Once again I looked around for something that might explain this odd phenomenon. I was high in the mountains of New Mexico, in midwinter, in sub-zero temperatures, beside a lake ringed with hills, a perfect natural amphitheater, and I’d wandered away from my 4×4 to watch the ice-fisherman. And that’s all there was – me, him, ice, mountains.
“PYINNNNNG PYINNNG PUH-PUH-PUH-PYYYYYINNNNNNG” it went again.
This time I was closer to the ice and I could swear the sound came from below me. I stepped onto the frozen lake surface and waited.
“PYINNNNNG PYINNNG PUH-PUH-PUH-PYYYYYINNNNNNG” echoed all around and this time I could feel it through my boots as the ice surface reverberated.
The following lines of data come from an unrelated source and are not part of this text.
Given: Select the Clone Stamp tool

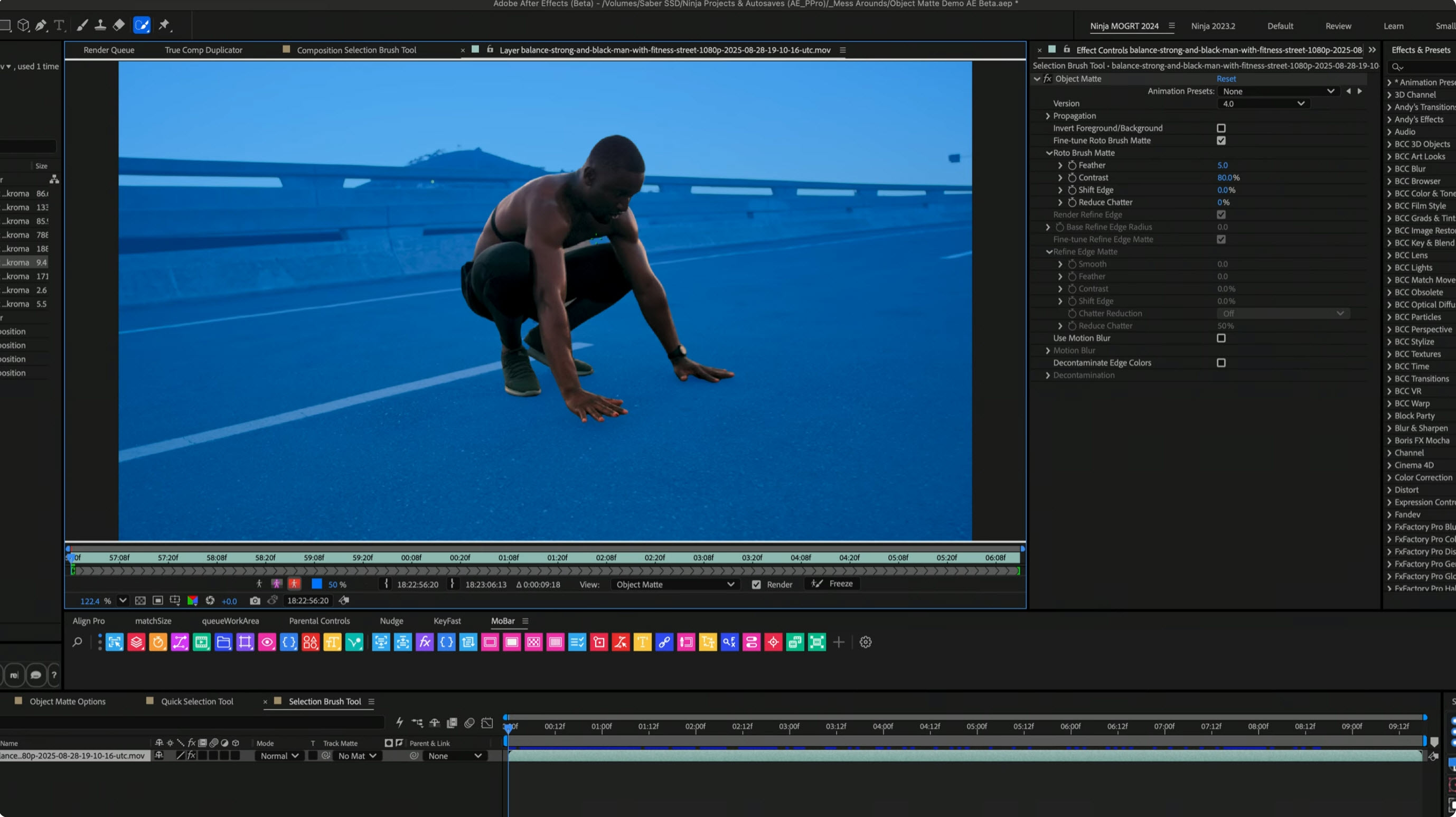Looking at the screenshot, I should click(x=100, y=25).
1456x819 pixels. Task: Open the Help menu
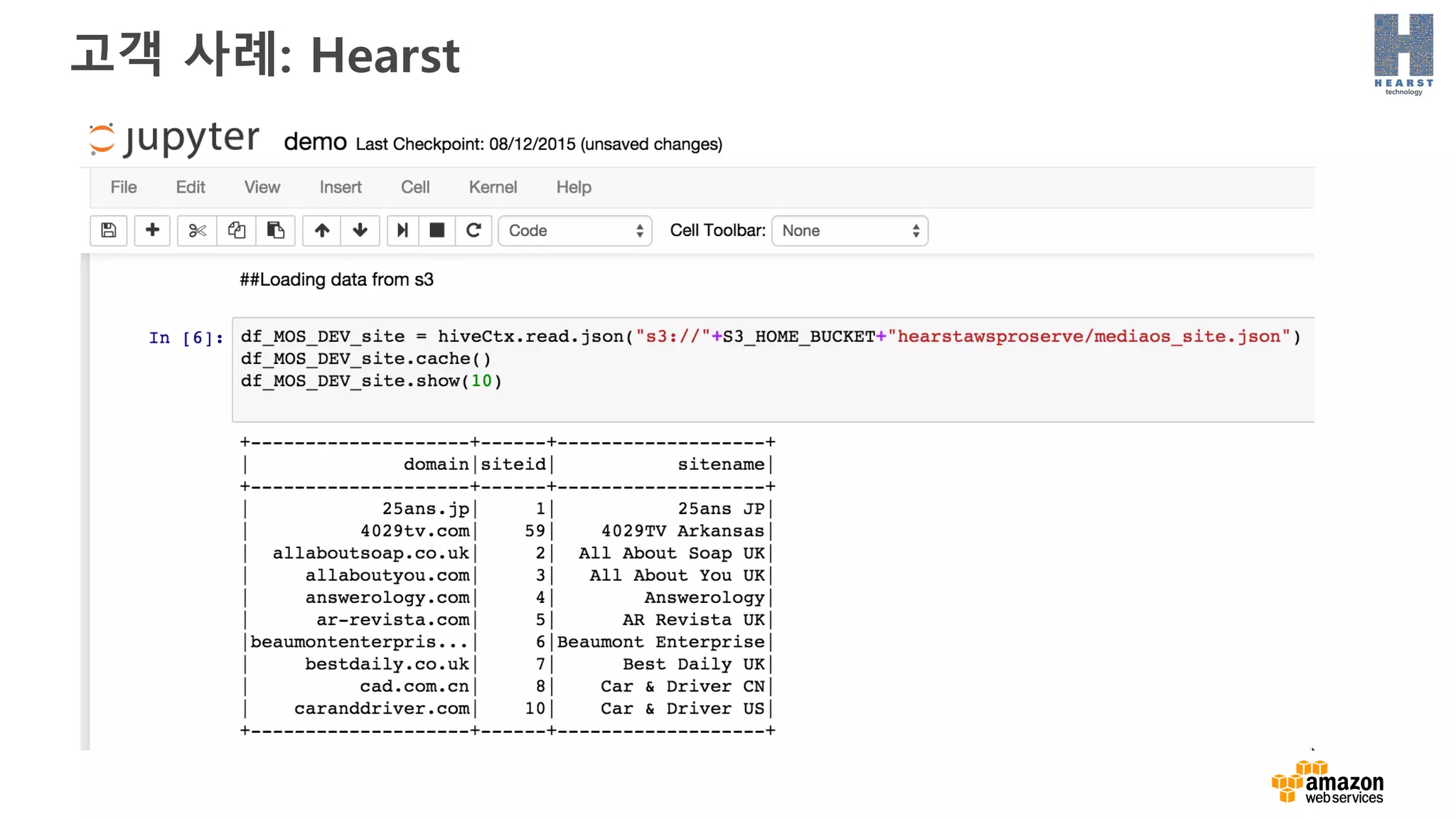pos(574,187)
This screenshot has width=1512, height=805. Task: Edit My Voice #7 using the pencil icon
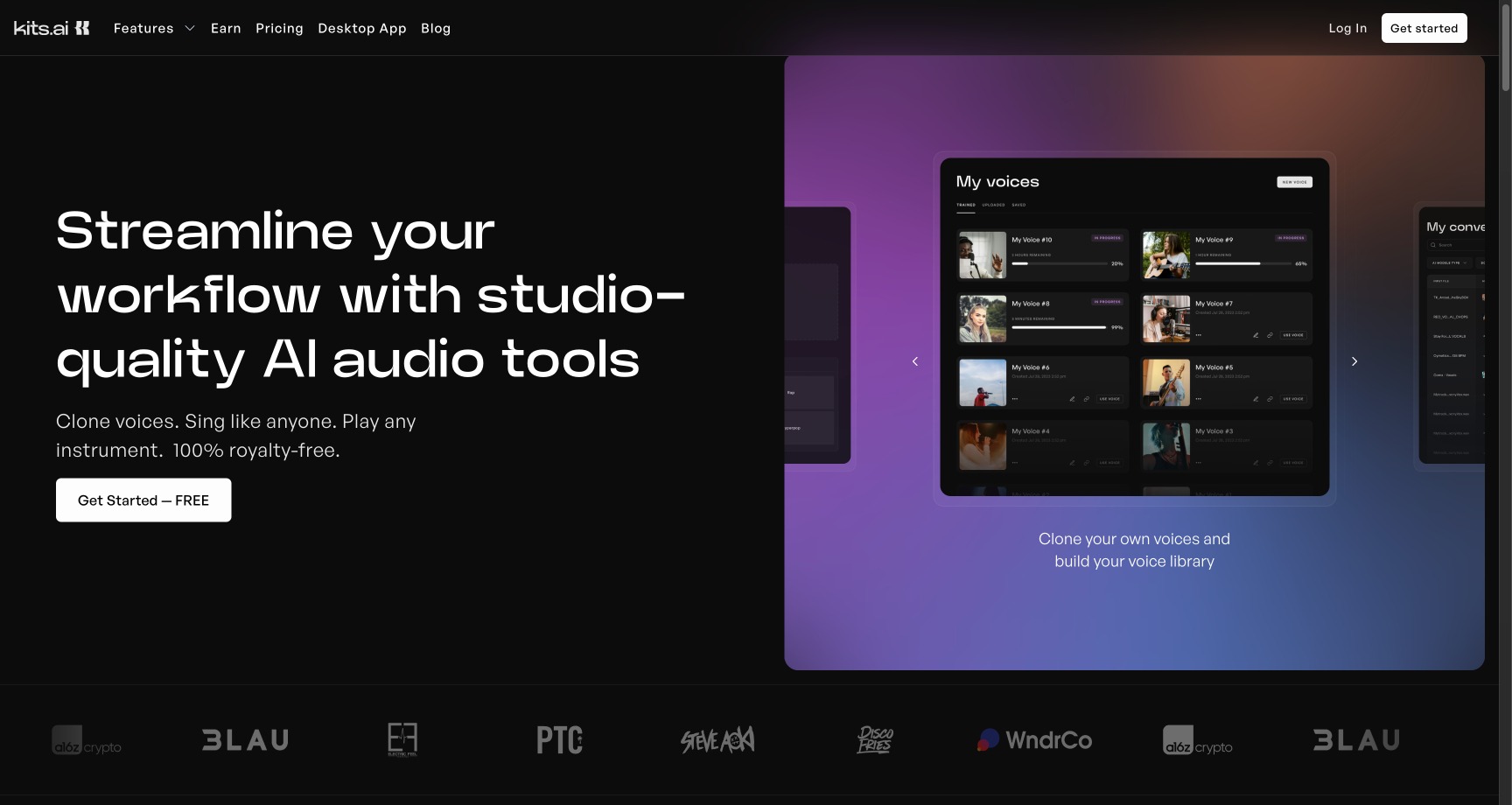[1256, 335]
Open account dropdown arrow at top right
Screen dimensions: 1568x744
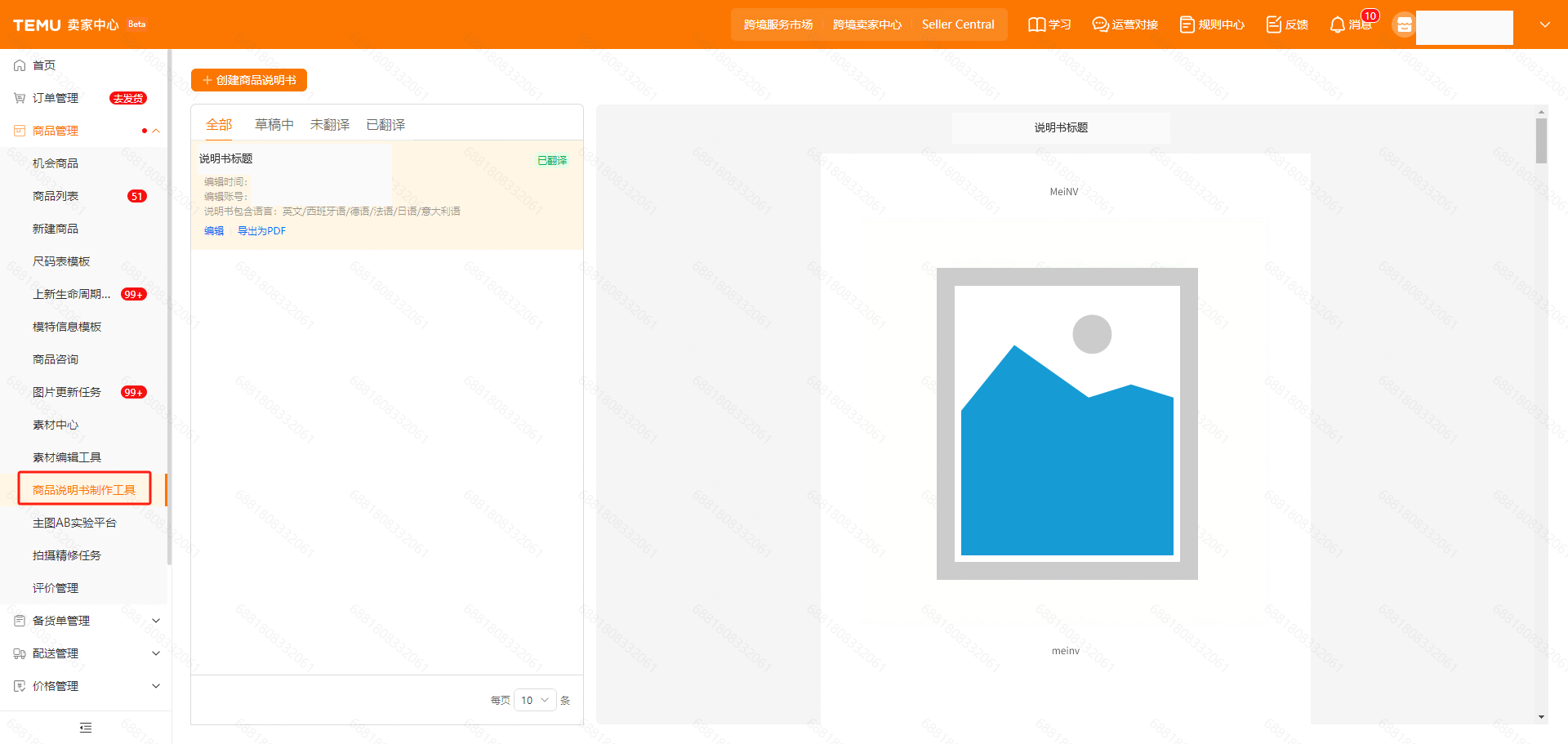[x=1544, y=25]
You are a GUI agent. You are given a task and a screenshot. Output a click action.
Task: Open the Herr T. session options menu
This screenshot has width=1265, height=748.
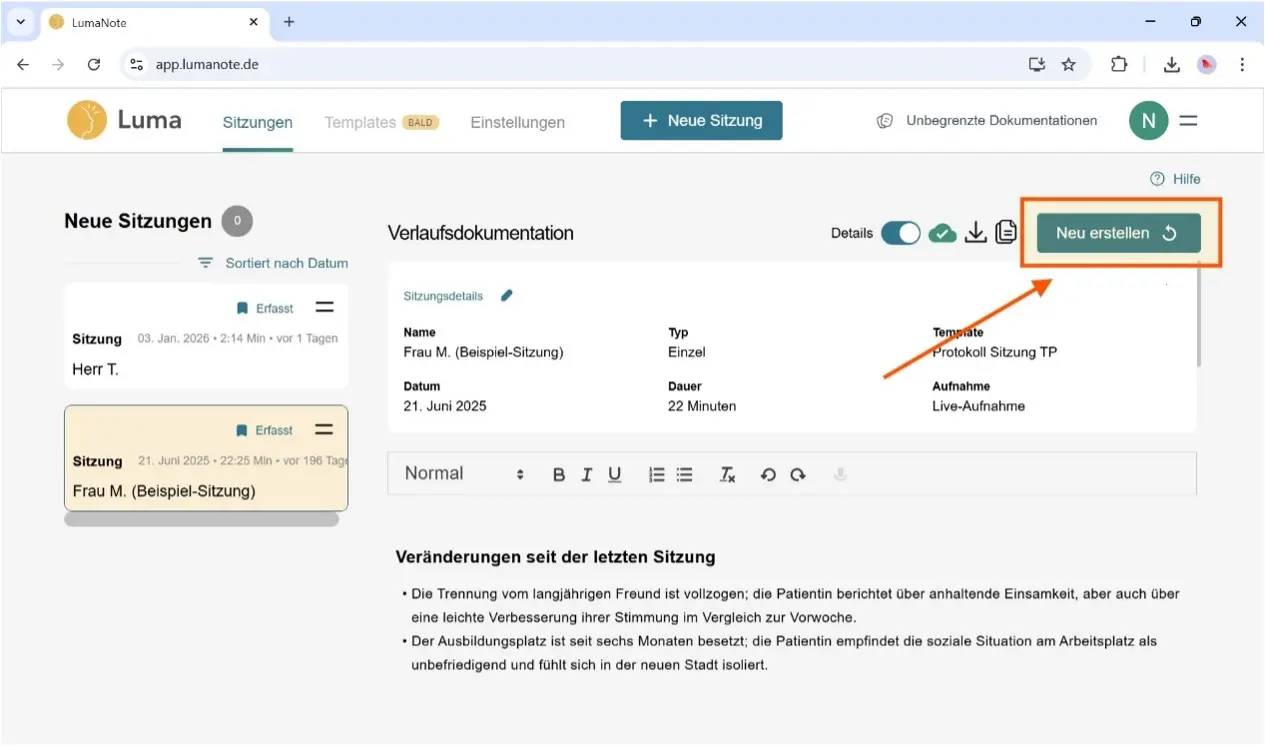pos(324,308)
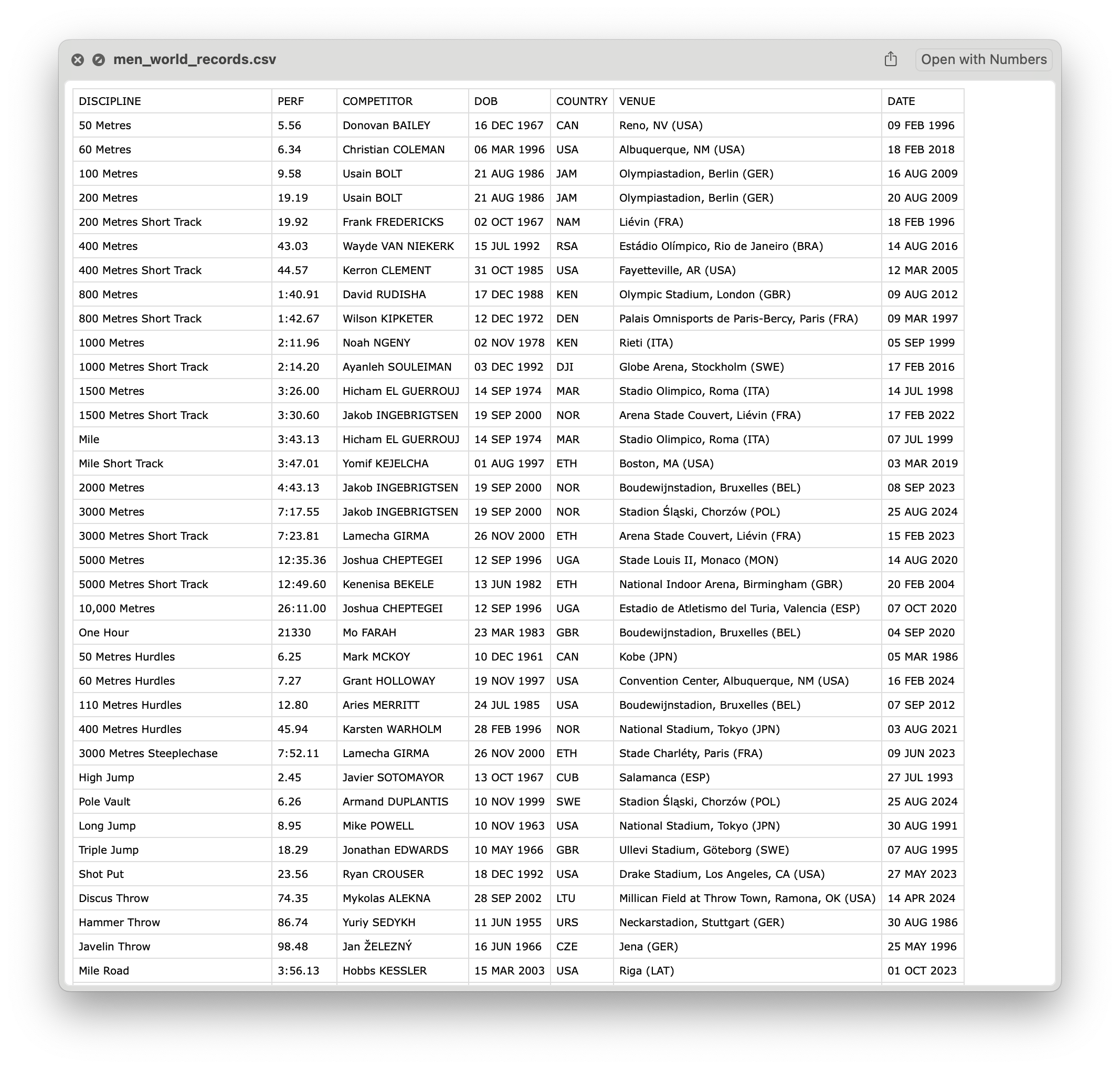Select the Usain BOLT cell in 100 Metres row
Screen dimensions: 1120x1069
click(x=401, y=174)
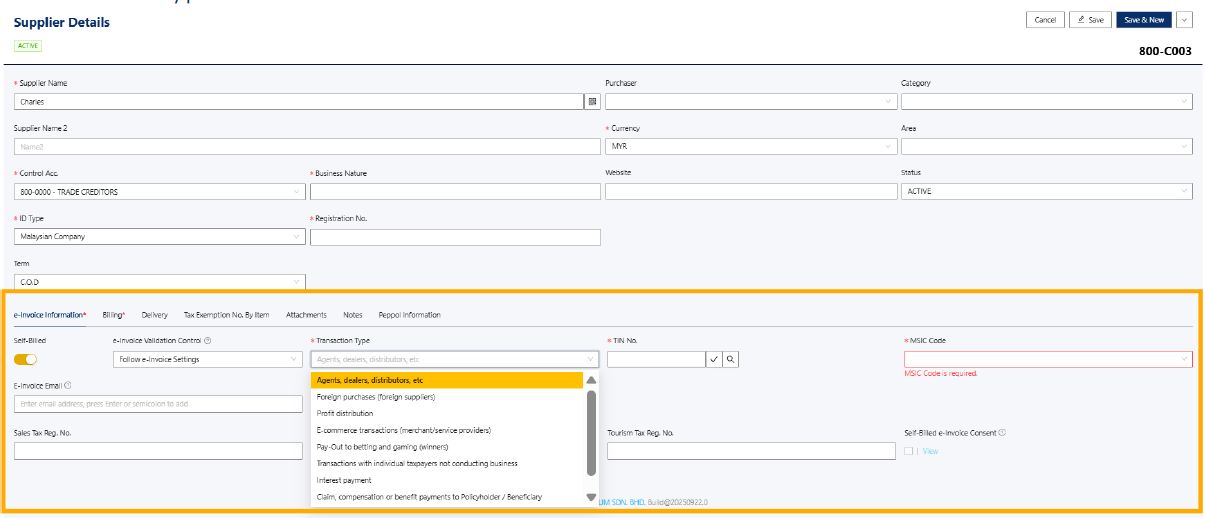Click the E-Invoice Email info icon

coord(67,385)
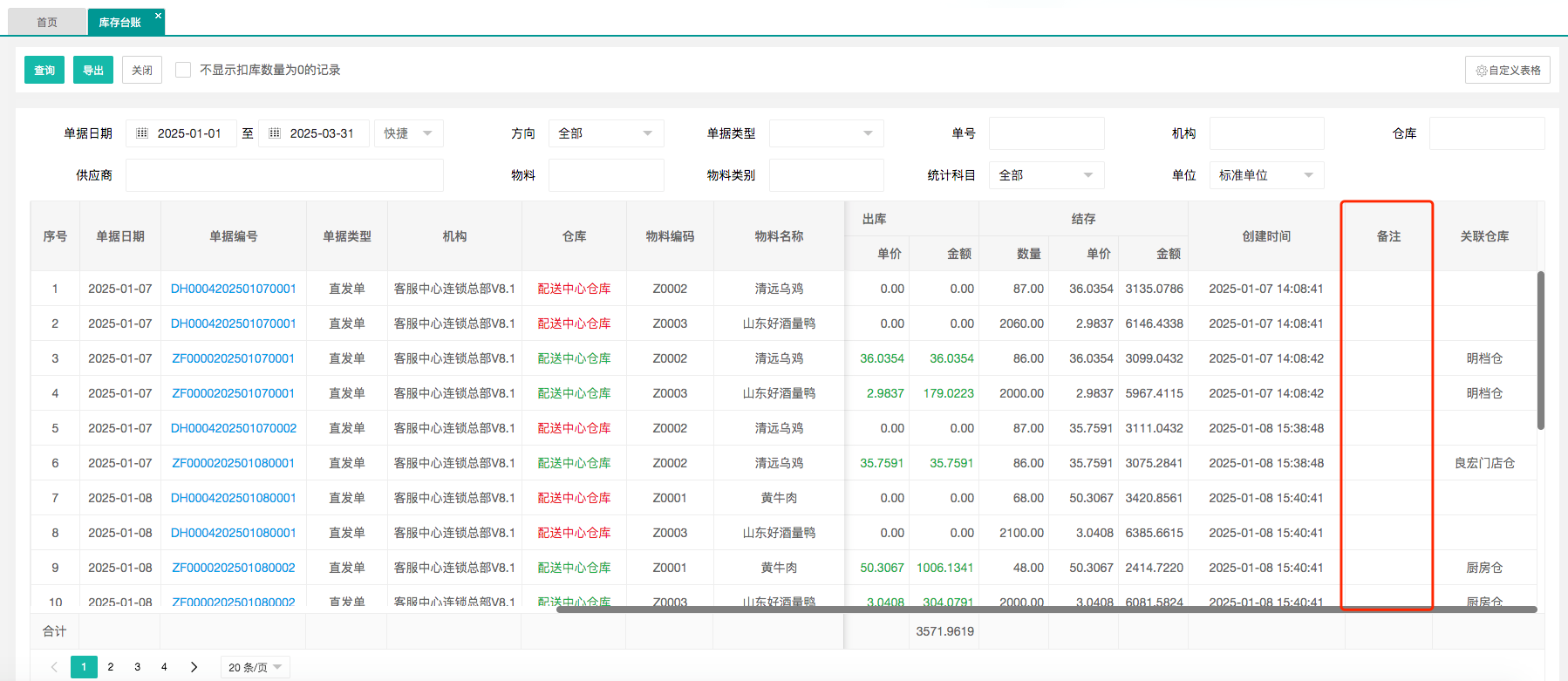The height and width of the screenshot is (681, 1568).
Task: Click the start date calendar icon
Action: [143, 133]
And then the penny dropped. The ice sheet completely covered the lake, and the sun was shining, and as the ice expanded in the ‘heat’ it was ‘singing’ a song of stress and fracture, its sound energy reflected off the surrounding hills.
I placed a bare hand on the ice, the bitter cold stinging my exposed skin. I waited, and waited and then “PYINNNNNG PYINNNG PUH-PUH-PUH-PYYYYYINNNNNNG” and I could feel it! Like an electrical pulse the vibrations shot up my arm, at the same time the air hummed with the energy released.
A singing lake!
This was in the days before iPhones and pocket digital recorders, so I simply sat and marveled, and let my tissue reverberate in sympathy with this piece of natural magic.
I was reminded of this today when I watched this astonishing video of musicians ‘playing’ the ice on Lake Baikal. Magic!

Discussion (2 Comments)
(N)ice work, John, and a very enjoyable video too. One question I’ve been meaning to ask you, nothing related to the post as such, but more on this new blog format. Why isn’t there a navigation link to the next or previous story from this page? It’s a minor inconvenience to click on a story, then back to the blog link, then click on the next post etc. Kind of loses the continuity, don’t you think?
🙂 Thanks Farhiz. Good question! The blog is owned by duckrabbit and managed for them by a web designer, and I’ve not really got direct control, but I will ask someone to look into your suggestion – it does make a lot of sense. It is evolving as suggestions like this come in so bear with us!